Segment Start: Supplied entries

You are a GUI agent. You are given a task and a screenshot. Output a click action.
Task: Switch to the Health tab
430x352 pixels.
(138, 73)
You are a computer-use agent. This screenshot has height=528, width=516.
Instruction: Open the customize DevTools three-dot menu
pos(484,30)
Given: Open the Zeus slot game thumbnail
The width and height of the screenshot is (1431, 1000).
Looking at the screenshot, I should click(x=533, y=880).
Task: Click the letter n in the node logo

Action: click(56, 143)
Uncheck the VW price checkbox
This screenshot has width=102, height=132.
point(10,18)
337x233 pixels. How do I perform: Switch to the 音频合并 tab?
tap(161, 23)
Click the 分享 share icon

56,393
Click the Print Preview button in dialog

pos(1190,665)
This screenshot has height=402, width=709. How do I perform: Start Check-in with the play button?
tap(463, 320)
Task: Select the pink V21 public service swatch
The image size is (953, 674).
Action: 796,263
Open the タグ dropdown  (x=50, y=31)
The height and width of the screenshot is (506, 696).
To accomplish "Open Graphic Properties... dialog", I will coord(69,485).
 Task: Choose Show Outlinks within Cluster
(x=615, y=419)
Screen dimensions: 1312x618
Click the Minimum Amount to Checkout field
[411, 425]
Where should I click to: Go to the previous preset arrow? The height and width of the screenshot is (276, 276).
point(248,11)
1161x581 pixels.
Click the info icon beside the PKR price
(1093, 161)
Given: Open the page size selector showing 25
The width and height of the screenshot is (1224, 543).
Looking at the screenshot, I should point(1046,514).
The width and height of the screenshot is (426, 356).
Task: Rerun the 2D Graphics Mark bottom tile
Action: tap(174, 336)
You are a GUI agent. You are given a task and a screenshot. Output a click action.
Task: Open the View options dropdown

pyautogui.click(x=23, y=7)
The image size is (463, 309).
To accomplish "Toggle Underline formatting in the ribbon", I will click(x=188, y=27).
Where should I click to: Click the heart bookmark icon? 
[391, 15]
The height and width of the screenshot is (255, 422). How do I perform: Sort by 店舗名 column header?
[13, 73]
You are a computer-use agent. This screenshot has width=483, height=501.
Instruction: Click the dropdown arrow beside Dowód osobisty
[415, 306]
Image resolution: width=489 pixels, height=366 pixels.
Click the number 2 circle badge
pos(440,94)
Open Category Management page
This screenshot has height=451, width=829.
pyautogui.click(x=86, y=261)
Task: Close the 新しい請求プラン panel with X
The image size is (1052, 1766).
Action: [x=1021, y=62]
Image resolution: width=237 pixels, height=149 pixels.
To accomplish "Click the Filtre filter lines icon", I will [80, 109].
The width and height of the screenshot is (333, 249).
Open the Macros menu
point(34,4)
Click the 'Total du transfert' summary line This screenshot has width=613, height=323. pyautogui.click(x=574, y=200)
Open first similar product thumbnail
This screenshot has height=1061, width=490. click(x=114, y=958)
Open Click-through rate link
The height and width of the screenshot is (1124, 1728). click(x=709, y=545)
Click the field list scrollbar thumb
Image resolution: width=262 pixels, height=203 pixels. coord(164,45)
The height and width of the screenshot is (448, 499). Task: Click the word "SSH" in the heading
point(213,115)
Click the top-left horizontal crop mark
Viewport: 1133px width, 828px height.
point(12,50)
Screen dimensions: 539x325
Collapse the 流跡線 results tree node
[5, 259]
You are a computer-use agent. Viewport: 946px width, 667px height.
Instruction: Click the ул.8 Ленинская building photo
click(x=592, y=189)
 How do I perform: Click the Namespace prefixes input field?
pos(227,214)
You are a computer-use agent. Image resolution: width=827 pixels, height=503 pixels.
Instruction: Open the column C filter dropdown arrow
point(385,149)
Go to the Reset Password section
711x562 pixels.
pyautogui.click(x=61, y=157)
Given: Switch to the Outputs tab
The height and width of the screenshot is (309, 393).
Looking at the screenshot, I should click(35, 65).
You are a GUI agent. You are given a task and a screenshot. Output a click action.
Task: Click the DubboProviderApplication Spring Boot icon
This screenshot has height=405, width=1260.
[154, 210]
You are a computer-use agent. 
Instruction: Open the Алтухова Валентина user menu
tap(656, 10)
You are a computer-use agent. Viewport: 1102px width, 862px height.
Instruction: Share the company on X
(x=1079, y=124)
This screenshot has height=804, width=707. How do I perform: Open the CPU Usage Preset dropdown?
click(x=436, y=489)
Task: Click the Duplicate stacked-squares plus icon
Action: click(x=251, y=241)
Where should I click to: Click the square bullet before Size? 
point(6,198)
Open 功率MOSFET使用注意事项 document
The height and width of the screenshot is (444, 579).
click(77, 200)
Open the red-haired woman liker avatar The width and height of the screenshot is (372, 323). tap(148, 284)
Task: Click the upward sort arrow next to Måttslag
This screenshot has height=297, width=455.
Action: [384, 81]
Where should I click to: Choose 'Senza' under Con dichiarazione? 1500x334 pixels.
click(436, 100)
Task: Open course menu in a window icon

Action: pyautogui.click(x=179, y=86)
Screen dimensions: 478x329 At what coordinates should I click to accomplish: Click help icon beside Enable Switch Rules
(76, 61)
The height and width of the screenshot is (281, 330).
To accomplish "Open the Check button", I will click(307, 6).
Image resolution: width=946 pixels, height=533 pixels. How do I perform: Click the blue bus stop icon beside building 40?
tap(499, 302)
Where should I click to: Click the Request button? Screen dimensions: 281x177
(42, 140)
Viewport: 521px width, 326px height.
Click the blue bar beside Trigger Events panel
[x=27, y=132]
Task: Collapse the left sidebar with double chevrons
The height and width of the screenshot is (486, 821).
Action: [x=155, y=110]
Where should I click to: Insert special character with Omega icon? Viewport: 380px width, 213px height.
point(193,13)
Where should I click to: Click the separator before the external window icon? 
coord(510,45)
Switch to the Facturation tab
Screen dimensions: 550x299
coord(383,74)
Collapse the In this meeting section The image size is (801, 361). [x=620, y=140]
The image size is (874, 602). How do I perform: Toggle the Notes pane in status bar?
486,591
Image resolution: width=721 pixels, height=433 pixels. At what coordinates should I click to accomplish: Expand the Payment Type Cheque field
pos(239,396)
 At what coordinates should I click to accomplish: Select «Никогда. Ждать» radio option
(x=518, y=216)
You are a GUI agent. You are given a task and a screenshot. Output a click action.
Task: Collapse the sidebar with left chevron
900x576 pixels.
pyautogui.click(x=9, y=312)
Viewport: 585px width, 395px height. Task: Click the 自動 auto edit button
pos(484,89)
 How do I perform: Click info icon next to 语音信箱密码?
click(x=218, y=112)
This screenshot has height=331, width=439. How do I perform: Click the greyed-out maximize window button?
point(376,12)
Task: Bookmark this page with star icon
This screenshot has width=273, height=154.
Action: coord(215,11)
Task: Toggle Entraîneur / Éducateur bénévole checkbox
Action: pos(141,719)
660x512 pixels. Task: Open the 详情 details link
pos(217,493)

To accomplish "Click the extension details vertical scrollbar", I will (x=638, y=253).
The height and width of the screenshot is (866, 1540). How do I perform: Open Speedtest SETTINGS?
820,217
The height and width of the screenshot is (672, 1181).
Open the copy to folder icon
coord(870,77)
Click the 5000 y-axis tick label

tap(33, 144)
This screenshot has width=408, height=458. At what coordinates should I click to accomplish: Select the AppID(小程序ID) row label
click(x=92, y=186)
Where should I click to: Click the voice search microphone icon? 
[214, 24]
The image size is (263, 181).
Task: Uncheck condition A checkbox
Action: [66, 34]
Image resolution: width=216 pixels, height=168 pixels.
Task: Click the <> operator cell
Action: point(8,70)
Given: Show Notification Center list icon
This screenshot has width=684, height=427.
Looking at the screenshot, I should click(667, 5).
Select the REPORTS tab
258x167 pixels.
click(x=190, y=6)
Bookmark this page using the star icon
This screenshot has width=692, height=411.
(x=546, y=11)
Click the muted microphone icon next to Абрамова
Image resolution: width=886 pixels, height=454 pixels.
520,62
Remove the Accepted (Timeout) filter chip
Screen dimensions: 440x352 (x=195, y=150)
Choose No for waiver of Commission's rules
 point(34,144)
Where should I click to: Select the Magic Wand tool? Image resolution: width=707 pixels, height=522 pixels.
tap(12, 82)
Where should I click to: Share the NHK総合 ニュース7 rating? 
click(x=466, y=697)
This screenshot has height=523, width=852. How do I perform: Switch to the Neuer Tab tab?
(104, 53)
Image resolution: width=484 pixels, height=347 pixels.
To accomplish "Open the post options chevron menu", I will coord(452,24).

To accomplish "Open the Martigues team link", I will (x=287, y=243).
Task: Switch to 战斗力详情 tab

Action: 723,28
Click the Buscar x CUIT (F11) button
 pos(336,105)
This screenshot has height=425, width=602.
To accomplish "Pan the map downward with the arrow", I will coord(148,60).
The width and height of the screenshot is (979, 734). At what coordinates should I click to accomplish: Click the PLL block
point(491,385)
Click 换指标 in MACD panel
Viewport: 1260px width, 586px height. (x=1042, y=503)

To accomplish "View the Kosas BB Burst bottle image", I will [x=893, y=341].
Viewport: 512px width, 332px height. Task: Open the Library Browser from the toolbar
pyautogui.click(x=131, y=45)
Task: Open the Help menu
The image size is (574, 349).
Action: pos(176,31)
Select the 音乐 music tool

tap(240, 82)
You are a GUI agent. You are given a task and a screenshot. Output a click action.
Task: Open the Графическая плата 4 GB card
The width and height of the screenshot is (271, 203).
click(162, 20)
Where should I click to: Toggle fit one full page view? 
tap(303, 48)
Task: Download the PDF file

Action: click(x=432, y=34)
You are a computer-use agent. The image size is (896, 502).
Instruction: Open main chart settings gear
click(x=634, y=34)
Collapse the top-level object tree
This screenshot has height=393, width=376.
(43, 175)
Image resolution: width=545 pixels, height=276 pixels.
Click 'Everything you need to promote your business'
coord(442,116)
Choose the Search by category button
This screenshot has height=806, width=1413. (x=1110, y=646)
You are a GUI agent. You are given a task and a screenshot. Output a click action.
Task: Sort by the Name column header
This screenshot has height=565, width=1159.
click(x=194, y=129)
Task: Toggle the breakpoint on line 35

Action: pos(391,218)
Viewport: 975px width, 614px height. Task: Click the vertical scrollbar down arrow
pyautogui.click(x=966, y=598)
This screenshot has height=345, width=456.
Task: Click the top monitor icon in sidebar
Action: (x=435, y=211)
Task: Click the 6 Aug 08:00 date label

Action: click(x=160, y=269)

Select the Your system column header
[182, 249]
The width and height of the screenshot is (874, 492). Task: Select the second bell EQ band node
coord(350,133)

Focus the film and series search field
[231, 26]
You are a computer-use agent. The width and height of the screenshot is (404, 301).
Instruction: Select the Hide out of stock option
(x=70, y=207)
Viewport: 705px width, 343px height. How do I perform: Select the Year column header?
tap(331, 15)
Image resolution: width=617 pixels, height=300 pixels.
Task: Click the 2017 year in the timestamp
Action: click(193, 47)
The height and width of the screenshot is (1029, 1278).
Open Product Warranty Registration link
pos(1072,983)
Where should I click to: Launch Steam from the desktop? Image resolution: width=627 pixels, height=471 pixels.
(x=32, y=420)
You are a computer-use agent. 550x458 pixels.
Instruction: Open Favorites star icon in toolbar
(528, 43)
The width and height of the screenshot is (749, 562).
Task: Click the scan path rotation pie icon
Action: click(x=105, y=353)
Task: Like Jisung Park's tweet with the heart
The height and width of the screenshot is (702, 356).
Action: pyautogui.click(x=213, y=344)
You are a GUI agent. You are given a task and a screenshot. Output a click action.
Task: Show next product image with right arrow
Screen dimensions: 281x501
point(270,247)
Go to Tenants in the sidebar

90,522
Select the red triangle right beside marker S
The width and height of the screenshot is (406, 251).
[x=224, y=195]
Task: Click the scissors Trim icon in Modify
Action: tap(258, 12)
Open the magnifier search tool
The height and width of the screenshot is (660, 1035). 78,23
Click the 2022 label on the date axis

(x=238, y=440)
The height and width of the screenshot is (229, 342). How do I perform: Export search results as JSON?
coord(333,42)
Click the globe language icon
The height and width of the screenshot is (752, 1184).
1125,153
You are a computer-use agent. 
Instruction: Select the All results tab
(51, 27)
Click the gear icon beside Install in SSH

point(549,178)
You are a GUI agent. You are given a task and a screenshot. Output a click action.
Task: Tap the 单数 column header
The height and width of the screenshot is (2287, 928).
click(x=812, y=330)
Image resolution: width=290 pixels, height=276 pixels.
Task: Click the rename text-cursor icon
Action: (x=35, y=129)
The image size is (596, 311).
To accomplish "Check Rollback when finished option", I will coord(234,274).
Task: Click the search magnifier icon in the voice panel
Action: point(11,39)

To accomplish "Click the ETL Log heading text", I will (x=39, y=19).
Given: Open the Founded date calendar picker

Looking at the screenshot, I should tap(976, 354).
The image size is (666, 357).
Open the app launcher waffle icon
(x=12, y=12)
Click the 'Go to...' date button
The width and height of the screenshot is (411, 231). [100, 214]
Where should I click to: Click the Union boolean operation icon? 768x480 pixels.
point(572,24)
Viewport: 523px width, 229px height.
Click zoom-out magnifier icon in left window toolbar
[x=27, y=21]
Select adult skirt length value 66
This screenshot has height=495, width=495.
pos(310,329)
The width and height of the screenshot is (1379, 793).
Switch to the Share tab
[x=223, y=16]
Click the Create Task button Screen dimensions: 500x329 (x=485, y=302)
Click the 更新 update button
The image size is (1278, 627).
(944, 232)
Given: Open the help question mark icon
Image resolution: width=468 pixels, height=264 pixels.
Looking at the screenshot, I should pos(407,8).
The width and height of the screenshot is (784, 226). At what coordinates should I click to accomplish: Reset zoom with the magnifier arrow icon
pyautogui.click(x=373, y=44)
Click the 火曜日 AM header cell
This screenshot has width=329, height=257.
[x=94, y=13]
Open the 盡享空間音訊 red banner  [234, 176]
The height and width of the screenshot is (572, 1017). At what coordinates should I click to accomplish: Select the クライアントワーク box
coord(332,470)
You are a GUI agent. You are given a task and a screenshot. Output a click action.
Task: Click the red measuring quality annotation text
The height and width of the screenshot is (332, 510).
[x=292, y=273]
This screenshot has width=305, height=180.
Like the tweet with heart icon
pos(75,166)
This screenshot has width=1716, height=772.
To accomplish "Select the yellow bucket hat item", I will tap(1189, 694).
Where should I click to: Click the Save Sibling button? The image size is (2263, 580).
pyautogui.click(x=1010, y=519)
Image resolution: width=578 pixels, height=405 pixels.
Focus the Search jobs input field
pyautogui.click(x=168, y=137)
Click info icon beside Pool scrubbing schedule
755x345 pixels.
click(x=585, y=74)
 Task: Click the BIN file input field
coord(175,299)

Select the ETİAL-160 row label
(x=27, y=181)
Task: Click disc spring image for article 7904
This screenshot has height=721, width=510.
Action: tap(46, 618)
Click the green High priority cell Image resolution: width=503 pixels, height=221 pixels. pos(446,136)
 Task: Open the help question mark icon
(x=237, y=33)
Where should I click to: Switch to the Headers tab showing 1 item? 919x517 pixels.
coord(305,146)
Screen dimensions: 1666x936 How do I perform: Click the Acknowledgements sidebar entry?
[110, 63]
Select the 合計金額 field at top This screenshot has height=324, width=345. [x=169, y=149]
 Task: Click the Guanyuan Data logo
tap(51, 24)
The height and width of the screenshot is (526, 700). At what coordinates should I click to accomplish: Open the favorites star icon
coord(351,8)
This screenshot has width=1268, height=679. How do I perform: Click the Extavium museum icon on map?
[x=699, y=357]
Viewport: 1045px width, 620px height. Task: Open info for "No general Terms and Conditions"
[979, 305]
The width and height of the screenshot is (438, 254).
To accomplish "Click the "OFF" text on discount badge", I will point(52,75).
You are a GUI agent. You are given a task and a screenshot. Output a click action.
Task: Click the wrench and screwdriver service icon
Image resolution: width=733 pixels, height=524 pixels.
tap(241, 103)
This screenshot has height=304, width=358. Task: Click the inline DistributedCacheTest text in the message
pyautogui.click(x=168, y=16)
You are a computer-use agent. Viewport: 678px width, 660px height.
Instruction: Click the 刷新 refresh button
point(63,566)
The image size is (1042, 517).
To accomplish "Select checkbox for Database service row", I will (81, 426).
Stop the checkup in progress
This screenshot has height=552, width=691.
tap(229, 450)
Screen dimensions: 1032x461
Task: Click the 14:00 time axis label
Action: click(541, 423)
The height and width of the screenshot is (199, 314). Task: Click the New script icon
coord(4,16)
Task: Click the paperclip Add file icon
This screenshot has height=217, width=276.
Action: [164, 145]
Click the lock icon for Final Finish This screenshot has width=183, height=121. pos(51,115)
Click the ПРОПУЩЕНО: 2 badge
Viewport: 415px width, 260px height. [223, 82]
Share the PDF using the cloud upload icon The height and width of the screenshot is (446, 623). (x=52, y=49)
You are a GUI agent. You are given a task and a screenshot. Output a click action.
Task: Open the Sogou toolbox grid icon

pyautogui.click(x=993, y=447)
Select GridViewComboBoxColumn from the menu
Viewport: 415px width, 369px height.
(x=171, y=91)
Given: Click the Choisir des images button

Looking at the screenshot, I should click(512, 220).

Segment End: Supplied entries

Task to complete
Nothing should appear in the answer except the lines above from the line with "This screenshot has width=408, height=458." through the line with "Given: Show Notification Center list icon", both included, written out exactly.

Response to the task
This screenshot has width=408, height=458. At what coordinates should I click to accomplish: Select the AppID(小程序ID) row label
click(x=92, y=186)
Where should I click to: Click the voice search microphone icon? 
[214, 24]
The image size is (263, 181).
Task: Uncheck condition A checkbox
Action: [66, 34]
Image resolution: width=216 pixels, height=168 pixels.
Task: Click the <> operator cell
Action: point(8,70)
Given: Show Notification Center list icon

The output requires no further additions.